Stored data
***

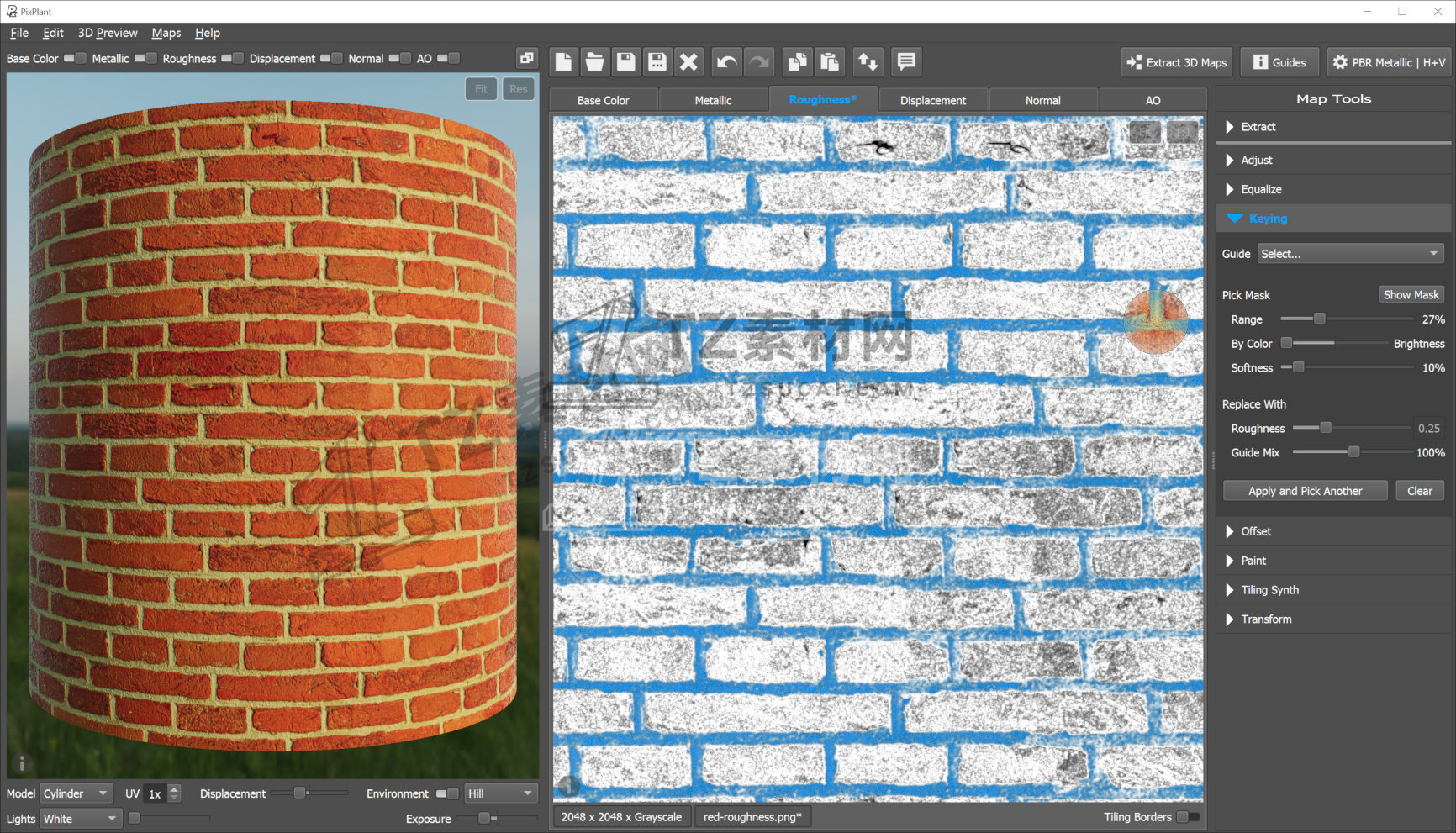Image resolution: width=1456 pixels, height=833 pixels.
Task: Toggle the Tiling Borders switch
Action: [1188, 817]
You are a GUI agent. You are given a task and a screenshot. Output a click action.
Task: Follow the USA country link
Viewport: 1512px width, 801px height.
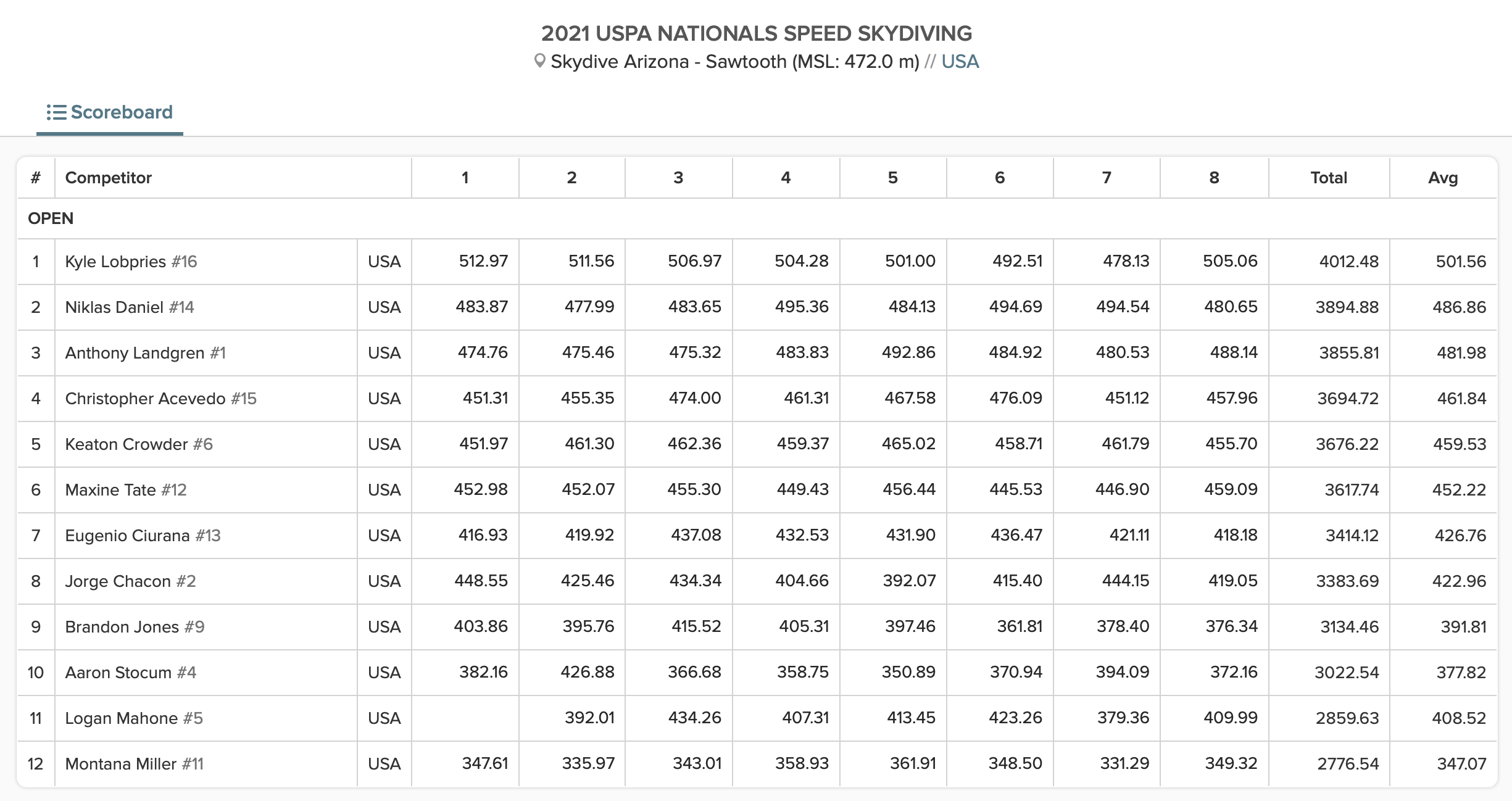(960, 62)
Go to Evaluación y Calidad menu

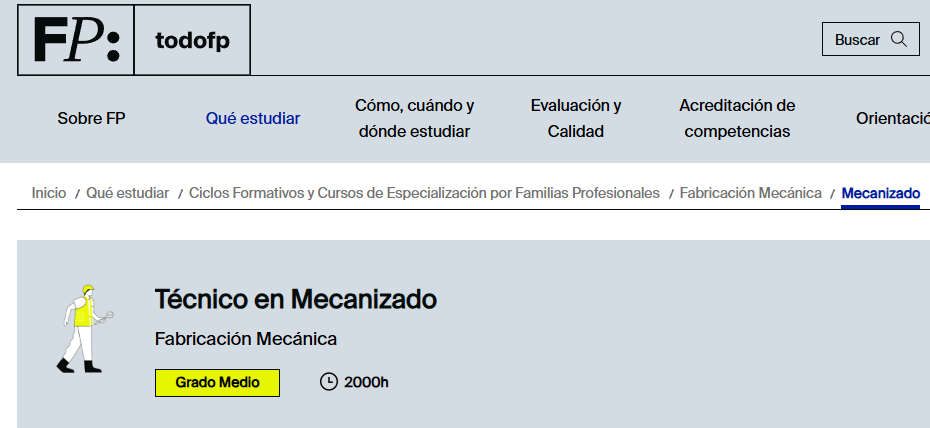coord(576,118)
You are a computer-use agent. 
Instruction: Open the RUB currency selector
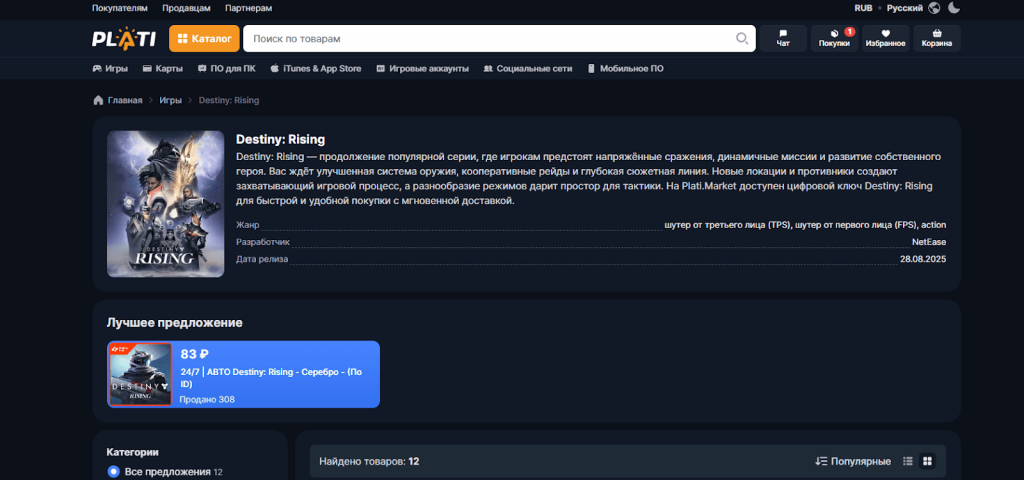point(863,8)
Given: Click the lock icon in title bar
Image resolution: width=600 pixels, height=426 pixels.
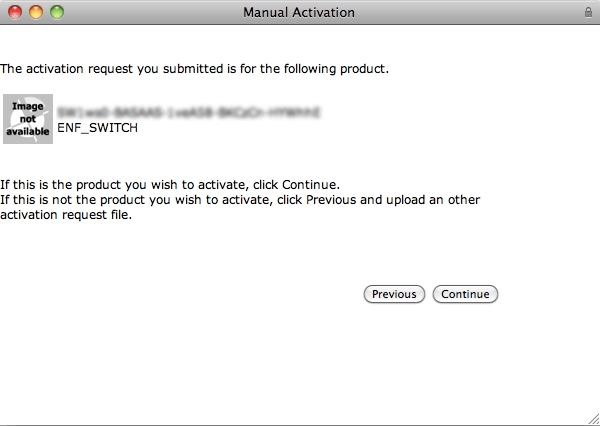Looking at the screenshot, I should (588, 12).
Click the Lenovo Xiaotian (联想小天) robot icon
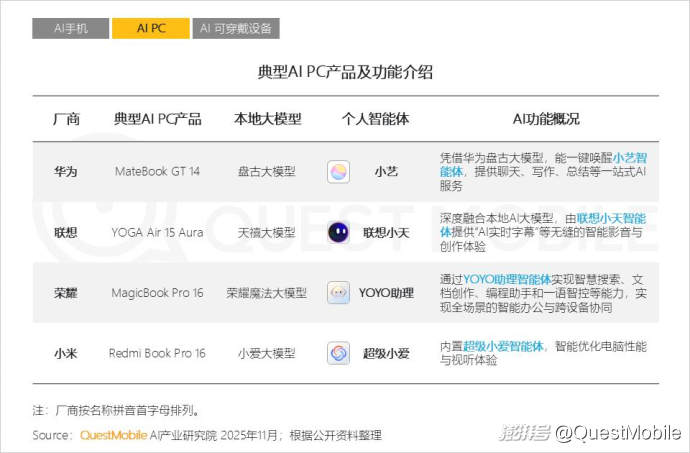This screenshot has width=690, height=453. click(339, 232)
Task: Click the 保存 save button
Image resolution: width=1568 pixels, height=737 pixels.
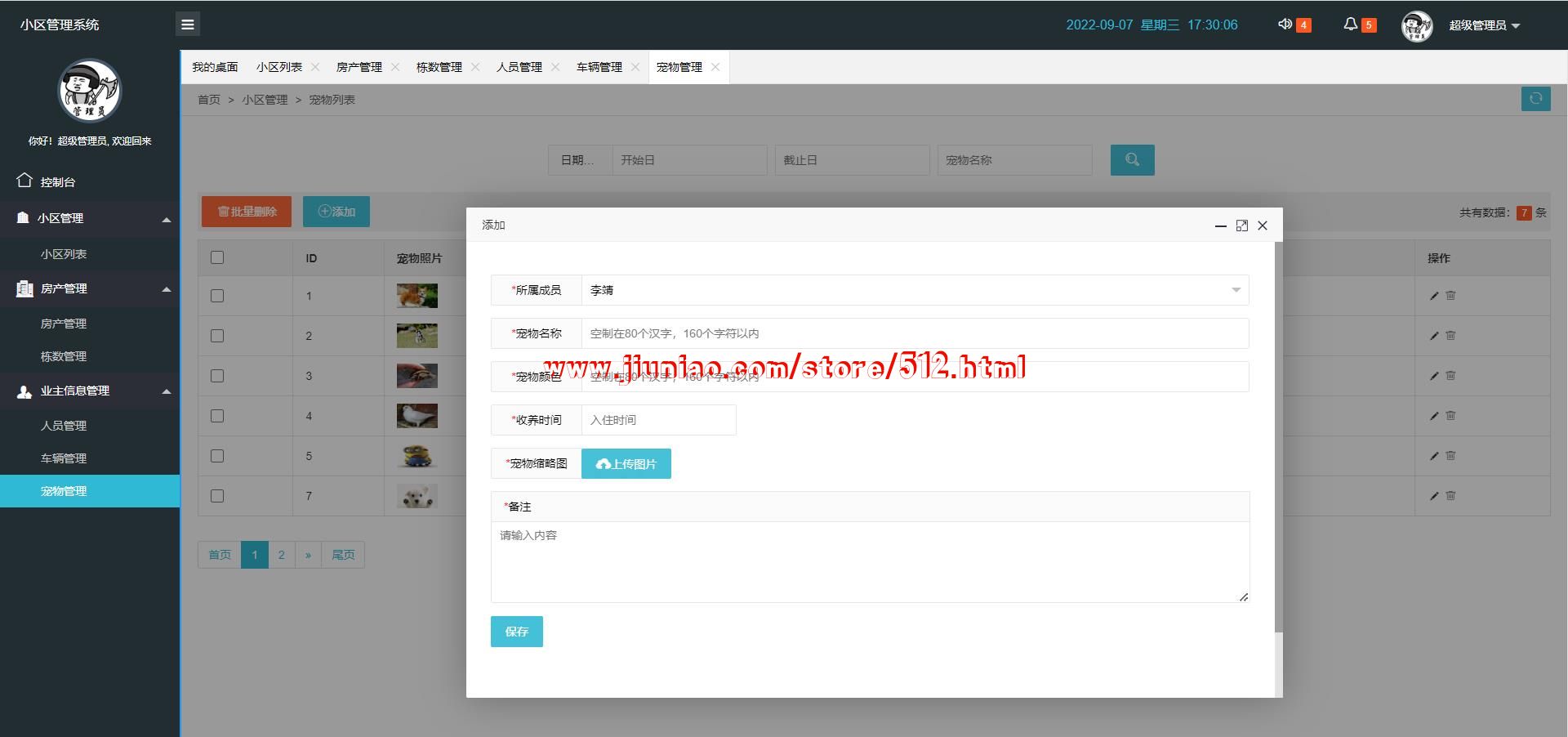Action: coord(516,632)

***

= Task brief =
In the records above, the lines from the one containing "You are a GUI" through the last line are to be written out exactly, both ends included and pictures omitted.

= Exercise output =
You are a GUI agent. You are given a task and a screenshot. Output a click action.
Task: Follow the USA country link
Viewport: 1512px width, 801px height.
(960, 62)
Go to Evaluación y Calidad menu

coord(576,118)
You are a computer-use agent. 
Instruction: Open the RUB currency selector
point(863,8)
Given: Click the lock icon in title bar
Image resolution: width=600 pixels, height=426 pixels.
Looking at the screenshot, I should (588, 12).
Click the Lenovo Xiaotian (联想小天) robot icon
This screenshot has width=690, height=453. click(339, 232)
Task: Click the 保存 save button
Image resolution: width=1568 pixels, height=737 pixels.
Action: coord(516,632)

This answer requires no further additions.